** Source text **
--- Begin ---
Tuesday, June 2, 2020

Book Report: Signs Preceding the End of the World

12. Yuri Herrera, Signs Preceding the End of the World, translated by Lisa Dillman (2009/2015) (6/2/2020)

My friend Lynn dropped this book off for me, I don't really know why. Maybe because I'd mentioned that I especially enjoy short books these days, because there's a chance I might finish them in less than forever? This book is short—only 107 spare pages—but it is dense with life.

The story is of Makina, a multilingual switchboard operator in a remote silver-mining village in Mexico, whose mother sends her north, across the border, to find her missing brother. Her journey is told in nine short chapters with mythic titles—The Earth, The Water Crossing, The Place Where the Hills Meet, The Obsidian Mound, The Place Where the Wind Cuts Like a Knife, The Place Where Flags Wave, The Place Where People's Hearts Are Eaten, The Snake That Lies in Wait, and The Obsidian Place with No Windows or Holes for the Smoke. Herrera explained in an interview that
the structure of the novel—and its heroine’s journey—is bor-rowed from the Mexica world of the dead, Mictlan, a layered sequence of levels and challenges through which the dead must progress if they are to be cleansed and reborn. For the conquer-ing Spanish and their priests, who did so much to bury Mexica culture and history, Mictlan was simply a pagan hell. But the Mexica had neither hell nor heaven: for them the afterworld was neither final nor peaceful. Mictlan is where the dead are pre-pared for re-creation, a gauntlet across which—as they cross a series of nine underworlds with nine challenges and nine guardians—the deceased are purged of every element that made them who they were in life. Through this purgation, Herrera explained, they are prepared for rebirth. [this quote is actually from here]
After encounters with all manner of characters—including drug lords, a young punk on a bus in Mexico (who proves useful later on, over the border), an attentive hired thug (he ferries her across the Rio Grande), a woman in a restaurant (she points Makina to a house where her brother went to work), a policeman (whom Makina bests through her literacy)—she does finally find her brother . . . but he is lost to her, not through dissolution but through assimilation. And so she starts to make her way home, only to be stopped short and, as the myth goes, reborn (presumably).

The language is beautiful: poetic, each word important. Here are a few samples.
When she reached the top of the saddle between the two mountains it began to snow. Makina had never seen snow before and the first thing that struck her as she stopped to watch the weightless crystals raining down was that something was burning. One came to perch on her eyelashes; it looked like a stack of crosses or the map of a palace, a solid and intricate marvel at any rate, and when it dissolved a few seconds later she wondered how it was that some things in the world—some countries, some people—could seem eternal when everything was actually like that miniature ice palace: one-of-a-kind, precious, fragile.
*
They are homegrown and they are anglo and both things with rabid intensity; with restrained fervor they can be the meekest and at the same time the most querulous of citizens, albeit grumbling under their breath. Their gestures and tastes reveal both ancient memory and the wonderment of a new people. And then they speak. They speak an intermediary tongue that Makina instantly warms to because it's like her: malleable, erasable, permeable; a hinge pivoting between two like but distant souls, and then two more, and then two more, never exactly the same ones; something that serves as a link.
--- End ---
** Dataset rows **
--- Begin ---
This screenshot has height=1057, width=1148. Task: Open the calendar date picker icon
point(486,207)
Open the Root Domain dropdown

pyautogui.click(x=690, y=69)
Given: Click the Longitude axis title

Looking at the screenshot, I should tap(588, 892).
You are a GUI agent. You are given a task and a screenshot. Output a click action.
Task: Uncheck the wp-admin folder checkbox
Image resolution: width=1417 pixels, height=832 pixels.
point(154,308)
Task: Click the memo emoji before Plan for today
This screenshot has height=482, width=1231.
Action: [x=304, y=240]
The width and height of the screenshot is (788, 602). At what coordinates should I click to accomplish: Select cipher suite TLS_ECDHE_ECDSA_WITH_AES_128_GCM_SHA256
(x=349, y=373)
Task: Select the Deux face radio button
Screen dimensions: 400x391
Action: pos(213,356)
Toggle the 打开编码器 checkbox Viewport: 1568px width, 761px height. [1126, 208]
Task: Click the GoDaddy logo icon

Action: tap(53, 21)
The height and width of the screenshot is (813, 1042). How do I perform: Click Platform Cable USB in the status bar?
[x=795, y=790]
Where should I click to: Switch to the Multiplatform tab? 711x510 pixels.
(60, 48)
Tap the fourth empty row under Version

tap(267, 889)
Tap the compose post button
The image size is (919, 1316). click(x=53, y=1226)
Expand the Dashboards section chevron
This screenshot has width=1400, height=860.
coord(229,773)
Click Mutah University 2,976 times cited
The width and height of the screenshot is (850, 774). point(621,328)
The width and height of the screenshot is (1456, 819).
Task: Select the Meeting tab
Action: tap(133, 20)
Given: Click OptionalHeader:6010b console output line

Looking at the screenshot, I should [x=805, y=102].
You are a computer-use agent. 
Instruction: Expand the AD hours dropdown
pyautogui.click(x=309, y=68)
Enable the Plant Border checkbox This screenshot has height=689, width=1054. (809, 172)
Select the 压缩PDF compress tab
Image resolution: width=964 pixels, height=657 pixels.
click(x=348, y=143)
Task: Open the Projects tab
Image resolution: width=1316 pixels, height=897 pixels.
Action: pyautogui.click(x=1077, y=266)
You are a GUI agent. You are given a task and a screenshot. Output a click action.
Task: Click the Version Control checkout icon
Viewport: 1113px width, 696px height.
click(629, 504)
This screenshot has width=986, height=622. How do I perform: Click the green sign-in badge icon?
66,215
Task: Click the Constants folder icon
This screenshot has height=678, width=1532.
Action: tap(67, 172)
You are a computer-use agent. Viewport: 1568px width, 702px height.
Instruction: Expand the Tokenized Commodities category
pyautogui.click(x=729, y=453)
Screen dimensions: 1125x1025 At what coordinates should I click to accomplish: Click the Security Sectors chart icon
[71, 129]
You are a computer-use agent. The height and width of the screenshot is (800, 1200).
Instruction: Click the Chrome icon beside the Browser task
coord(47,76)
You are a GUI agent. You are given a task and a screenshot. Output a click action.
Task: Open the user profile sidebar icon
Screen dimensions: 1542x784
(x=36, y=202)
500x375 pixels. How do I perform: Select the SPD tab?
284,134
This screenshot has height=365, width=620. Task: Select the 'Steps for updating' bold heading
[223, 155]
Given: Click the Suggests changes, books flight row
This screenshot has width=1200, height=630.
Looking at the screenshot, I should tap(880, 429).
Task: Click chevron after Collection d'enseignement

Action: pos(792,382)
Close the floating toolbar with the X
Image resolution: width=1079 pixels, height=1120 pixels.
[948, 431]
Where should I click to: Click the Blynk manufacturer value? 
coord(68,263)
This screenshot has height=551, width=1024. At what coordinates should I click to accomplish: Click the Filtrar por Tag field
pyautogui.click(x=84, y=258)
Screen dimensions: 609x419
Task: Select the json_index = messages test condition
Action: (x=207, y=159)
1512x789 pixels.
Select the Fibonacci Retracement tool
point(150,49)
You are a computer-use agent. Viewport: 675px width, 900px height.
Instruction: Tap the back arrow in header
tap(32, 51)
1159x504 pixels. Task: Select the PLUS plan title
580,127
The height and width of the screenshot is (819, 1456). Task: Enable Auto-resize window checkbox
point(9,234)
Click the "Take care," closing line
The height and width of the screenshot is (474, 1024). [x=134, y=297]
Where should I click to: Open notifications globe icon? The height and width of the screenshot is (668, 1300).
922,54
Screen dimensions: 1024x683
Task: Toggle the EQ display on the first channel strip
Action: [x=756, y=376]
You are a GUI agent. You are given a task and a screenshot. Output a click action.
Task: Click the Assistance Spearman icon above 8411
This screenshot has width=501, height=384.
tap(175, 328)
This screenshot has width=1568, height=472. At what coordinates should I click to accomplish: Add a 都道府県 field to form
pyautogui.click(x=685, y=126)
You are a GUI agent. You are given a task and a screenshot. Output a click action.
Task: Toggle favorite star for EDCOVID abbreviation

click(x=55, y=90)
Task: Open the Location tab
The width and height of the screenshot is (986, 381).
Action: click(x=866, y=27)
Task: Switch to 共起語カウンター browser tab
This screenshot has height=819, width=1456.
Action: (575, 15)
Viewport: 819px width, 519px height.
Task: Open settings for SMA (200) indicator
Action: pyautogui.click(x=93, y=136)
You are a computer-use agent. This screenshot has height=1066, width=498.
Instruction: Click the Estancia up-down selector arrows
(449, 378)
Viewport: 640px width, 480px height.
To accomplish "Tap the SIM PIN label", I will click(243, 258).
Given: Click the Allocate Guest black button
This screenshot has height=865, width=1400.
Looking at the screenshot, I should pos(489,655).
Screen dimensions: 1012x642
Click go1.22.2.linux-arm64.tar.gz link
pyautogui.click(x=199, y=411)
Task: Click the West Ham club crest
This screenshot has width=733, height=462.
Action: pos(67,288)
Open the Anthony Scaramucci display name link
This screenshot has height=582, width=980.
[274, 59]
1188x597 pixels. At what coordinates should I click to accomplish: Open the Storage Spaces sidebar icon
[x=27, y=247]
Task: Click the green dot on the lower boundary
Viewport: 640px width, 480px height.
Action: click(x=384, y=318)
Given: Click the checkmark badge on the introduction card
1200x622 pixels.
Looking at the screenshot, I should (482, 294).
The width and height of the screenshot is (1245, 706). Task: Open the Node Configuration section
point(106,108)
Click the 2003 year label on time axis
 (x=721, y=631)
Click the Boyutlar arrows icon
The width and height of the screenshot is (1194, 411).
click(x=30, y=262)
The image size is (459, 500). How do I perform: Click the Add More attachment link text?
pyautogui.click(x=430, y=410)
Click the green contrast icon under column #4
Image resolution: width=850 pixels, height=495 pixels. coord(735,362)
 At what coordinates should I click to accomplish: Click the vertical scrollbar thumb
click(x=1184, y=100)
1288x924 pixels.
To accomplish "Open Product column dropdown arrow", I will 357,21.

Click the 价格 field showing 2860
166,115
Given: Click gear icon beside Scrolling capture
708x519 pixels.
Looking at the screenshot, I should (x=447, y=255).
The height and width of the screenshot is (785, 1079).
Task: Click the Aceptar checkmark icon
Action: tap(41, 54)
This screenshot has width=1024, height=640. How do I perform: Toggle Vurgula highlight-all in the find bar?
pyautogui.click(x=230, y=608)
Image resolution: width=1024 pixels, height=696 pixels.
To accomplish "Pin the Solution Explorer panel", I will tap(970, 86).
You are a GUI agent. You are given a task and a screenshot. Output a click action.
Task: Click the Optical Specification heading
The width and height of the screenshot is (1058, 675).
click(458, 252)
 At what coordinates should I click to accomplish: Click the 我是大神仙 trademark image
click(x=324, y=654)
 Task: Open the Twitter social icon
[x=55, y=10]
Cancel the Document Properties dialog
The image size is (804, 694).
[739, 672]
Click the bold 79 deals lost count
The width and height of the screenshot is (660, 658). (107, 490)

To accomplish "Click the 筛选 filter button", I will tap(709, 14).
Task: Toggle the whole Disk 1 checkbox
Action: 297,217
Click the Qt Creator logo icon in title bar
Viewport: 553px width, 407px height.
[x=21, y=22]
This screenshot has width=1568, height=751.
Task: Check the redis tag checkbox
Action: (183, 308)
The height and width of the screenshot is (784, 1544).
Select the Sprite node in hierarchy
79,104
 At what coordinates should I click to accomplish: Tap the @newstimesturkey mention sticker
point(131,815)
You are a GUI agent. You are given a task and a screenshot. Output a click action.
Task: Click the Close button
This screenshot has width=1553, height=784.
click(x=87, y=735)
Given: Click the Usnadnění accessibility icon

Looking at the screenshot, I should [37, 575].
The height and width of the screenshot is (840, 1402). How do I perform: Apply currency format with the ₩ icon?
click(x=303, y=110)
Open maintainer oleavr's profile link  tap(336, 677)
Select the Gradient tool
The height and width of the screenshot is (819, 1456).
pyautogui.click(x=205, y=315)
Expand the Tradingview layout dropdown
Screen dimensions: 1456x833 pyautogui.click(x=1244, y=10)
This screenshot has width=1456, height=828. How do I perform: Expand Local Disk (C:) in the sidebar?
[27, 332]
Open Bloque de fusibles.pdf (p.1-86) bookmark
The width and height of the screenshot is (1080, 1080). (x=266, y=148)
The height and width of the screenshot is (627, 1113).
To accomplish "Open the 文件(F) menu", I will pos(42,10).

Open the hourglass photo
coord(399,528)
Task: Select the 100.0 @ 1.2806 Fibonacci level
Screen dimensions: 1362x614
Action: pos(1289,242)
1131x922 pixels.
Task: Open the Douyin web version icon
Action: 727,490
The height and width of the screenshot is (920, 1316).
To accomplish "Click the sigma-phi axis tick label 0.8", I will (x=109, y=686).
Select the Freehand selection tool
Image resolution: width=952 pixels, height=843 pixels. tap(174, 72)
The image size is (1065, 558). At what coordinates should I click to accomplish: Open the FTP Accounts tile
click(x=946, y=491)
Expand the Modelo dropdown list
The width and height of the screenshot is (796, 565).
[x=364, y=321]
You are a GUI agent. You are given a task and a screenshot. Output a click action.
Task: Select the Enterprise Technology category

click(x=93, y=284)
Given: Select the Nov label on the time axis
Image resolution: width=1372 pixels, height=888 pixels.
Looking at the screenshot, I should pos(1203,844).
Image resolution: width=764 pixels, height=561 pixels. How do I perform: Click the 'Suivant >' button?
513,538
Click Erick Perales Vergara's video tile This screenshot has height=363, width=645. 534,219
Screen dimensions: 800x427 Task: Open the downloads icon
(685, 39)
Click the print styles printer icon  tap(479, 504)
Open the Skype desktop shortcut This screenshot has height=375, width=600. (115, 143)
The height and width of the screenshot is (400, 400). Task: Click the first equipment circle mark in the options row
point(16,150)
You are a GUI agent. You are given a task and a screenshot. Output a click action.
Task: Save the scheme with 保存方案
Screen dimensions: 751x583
--- End ---
** To-do list **
1. Summarize the book report in two sentences.
2. Please give the lines of the records from the line with "Task: Click the memo" to the line with "Toggle the 打开编码器" as a numbered list, leaving out blank lines.

** Correct answers **
1. The book report covers Yuri Herrera's short novel Signs Preceding the End of the World, translated by Lisa Dillman, in which Makina, a multilingual switchboard operator in a remote Mexican silver-mining village, is sent north across the border by her mother to find her missing brother. Her journey, told in nine short chapters modeled on the Mexica world of the dead, Mictlan, ends with her finding a brother lost to her through assimilation, and the report calls the book's language beautiful and poetic.

2.
1. Task: Click the memo emoji before Plan for today
2. This screenshot has height=482, width=1231.
3. Action: [x=304, y=240]
4. The width and height of the screenshot is (788, 602). At what coordinates should I click to accomplish: Select cipher suite TLS_ECDHE_ECDSA_WITH_AES_128_GCM_SHA256
5. (x=349, y=373)
6. Task: Select the Deux face radio button
7. Screen dimensions: 400x391
8. Action: pos(213,356)
9. Toggle the 打开编码器 checkbox Viewport: 1568px width, 761px height. [1126, 208]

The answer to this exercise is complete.